Hadîste gelen bu beyanlardan çıkarılacak netice şudur: İmândan çıkarıp küfre götüren her şey bizi medeniyetten çıkarmakta, sünnetin terkine veya sünnete muhâlefete götüren her şey "ümmetî kültür"den koparmaktadır315.
Bid'at:
Hz. Peygamber (aleyhissalâtu vesselâm)'in hadîslerindeki "kültür" mefhumunu daha mükemmel, daha bütün bir şekilde kavramamıza yardım edecek mühim tâbirlerden biri de "bid'at" kelimesidir.
Bid'at lügatte "daha önce bir örneğine rastlanmaksızın yapılan -iyi veya kötü- her yeni şey" manasına gelmektedir. Din kemâlini bulduktan sonra, (onu uzak veya yakından ilgilendirmek üzere) vazedilen (konan) her bir yeni şeye şer'i örfde bid'at denmektedir. İslâm âlimlerinin, ilgili bahislerde, "bid'at"a verdikleri -hadîslerin tedvini (yani kitap hâline konulması), tefsir, kelâm vs. ilimlerin tedvîni, eski Yunan hikemiyatından tercümeler, kelâmî mezheplerin çıkışı, batıl fikirleri çürütücü kitapların te'lifi, ribât ve medreselerin inşası gibi örneklere bakınca, bu tâbirle, ister cemiyetin tabiî gelişmesinin sonucu bir ihtiyâca mebnî olarak, isterse taklid ve teşebbüh yoluyla zaruret olmaksızın cemiyette zuhur eden her şeyin ifade edildiği görülür. Bu bir fikir, bir müessese, bir davranış şekli veya bir teknik, bir eşya olabilir, yani, ortaya çıkan her yeni şey. Nevevî'nin tarifiyle, dinî açıdan bid'at: "Hz. Peygamber (aleyhissalâtu vesselâm) devrinde bulunmayan bir şeyin bilâhare ihdâsı, ortaya konmasıdır". Bir başka ifadeyle, ümmetin kültür hamûlesine Hz. Peygamber (aleyhisselâtu vesselâm)'den sonra girmiş bulunan iyi veya kötü her çeşit müktesebâtdır.
Anlaşıldığı üzere, şe'ninde terakkî bulunan içtimâî heyet için bu umumî manada bid'at kaçınılmaz bir durumdur.

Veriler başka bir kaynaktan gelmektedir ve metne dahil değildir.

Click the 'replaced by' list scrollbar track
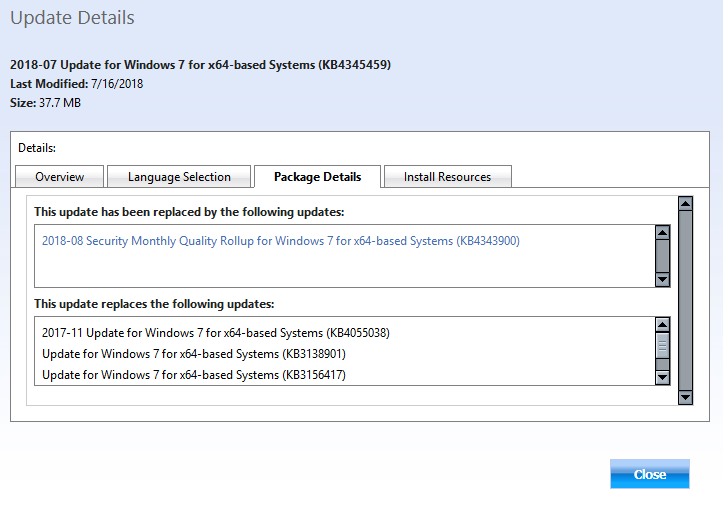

Hz. Peygamber (aleyhissalâtu vesselâm)'den vârid olan:
"Bu dinde olmayan bir şeyi ihdâs eden kimse bilsin ki o, merdûddur."
"Kim dinimize muvâfık düşmeyen bir amelde bulunursa bilsin ki, o merdûddur."
"Sonradan çıkan şeylerden kaçının, zira, en fena şey sonradan çıkan şeydir, her sonradan çıkan şey, bid'attir, her bid'at ise dalâlettir" gibi muhtelif hadîsler, herhangi bir kayda yer vermeksizin "bid'at"ı alelıtlak reddeder. Ancak, bu babta gelen başka ifâdeleri de göz önüne alan İslâm âlimleri, onu, "iyi" ve "kötü" olmak üzere ikiye ayırmıştır.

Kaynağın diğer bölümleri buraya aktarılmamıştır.